To that end, the Hagel fiasco served one good purpose: It is a high-profile reminder of the ongoing, unprecedented Republican congressional strategy of blocking any nominee from the Obama White House in order to cripple this president.
In order to deny the twice-elected president a fully functional government, the current Republican Senate minority has used about a quarter of all filibusters in Senate history to block Obama’s choices.
This political strategy is powerful because it is largely ignored by the press, or dismissed as more of the same old, dysfunctional political game that is played in D.C.
But this is newsworthy.
This widespread use of filibusters undermines the authority of the president to have his nominees run federal agencies created by congressional vote to serve public need. The GOP is throwing a wrench in the legitimate, democratic functioning of government because it doesn’t like the president’s policies — even though the president ran on those policies and the American people liked him enough to elect him twice.
And the story goes on:
At the moment, Sen. Lindsey Graham (R-S.C.) is threatening to filibuster John Brennan, the president’s pick for CIA director. Sen. Jeff Sessions (R-Ala.) is threatening to filibuster Jack Lew’s nomination as Treasury secretary.
Those are just the high-profile examples.
There are currently four important federal government agencies bereft of leadership — and unable to properly function because the Senate simply refuses to confirm the president’s nominee. These agencies include the Consumer Financial Protection Bureau; the Federal Housing Finance Agency; the Bureau of Alcohol, Tobacco, Firearms and Explosives; and the Centers for Medicare and Medicaid Services (CMS).
In addition, there are 35 judicial nominees waiting for confirmation. Thirty-three of them have been blocked in the Senate.
The Hagel case remains the most dramatic example of this abuse of the confirmation process. His confirmation hearings before the Senate Armed Services Committee devolved into a pathetic spectacle as the Republicans on the panel asked the same questions over and over again, trying to paint him as hostile to Israel and soft on Iran.
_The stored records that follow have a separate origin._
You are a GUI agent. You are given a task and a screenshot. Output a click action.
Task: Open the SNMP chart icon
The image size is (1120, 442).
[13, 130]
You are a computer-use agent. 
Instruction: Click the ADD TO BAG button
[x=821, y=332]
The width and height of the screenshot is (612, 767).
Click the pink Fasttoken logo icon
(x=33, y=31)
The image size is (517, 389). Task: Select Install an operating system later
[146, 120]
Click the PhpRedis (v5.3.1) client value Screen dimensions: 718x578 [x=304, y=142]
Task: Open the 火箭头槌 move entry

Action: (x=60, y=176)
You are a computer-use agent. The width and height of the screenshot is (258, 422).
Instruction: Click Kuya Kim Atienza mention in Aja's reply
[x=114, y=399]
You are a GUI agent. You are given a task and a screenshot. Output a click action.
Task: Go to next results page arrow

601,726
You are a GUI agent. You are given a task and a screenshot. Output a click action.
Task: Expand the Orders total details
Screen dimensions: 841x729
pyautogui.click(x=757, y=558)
Despite the delay, Hagel is likely to be confirmed this week. But due to GOP filibusters, CMS has been without a permanent administrator for more than six years.
Earlier this month, the president renominated the acting administrator, Marilyn Tavenner, for Senate confirmation.
Tavenner has been the acting director since the resignation of her predecessor, Donald Berwick, in December 2011.
Senate Republicans blocked Berwick’s confirmation as permanent agency head, prompting him to quit.
“An agency of this importance and complexity needs stable leadership,” Berwick recently complained. “Senators, even those who disagree with the president, need to look in the mirror and see if they are acting responsibly. They have a responsibility to see that the government runs well, even if they disagree with the administration.”
Berwick is exactly right.
The absence of a permanent CMS administrator, confirmed by the Senate, will make the implementation of the Affordable Care Act even more difficult. In keeping Tavenner or anyone else out of that job, Republicans are trying to sabotage healthcare reform before it has a chance to work.
This problem also extends to enforcing gun laws.
Following the mass shooting in Newtown, Conn., Obama proposed having a permanent director of the Bureau of Alcohol, Tobacco, Firearms and Explosives (ATF).
The ATF, an agency within the Department of Justice, has not had a full-time, Senate-confirmed director for the past six years.
Maybe the Hagel blockade will change the political dynamics surrounding filibuster reform before the GOP can filibuster Obama’s next Supreme Court appointment. It could happen.
If the dynamic does not change, then perhaps enough Senate Democrats will come together to elect a new Senate majority leader who is willing to end this obstructionist nonsense once and for all.
Juan Williams is an author and political analyst for Fox News Channel.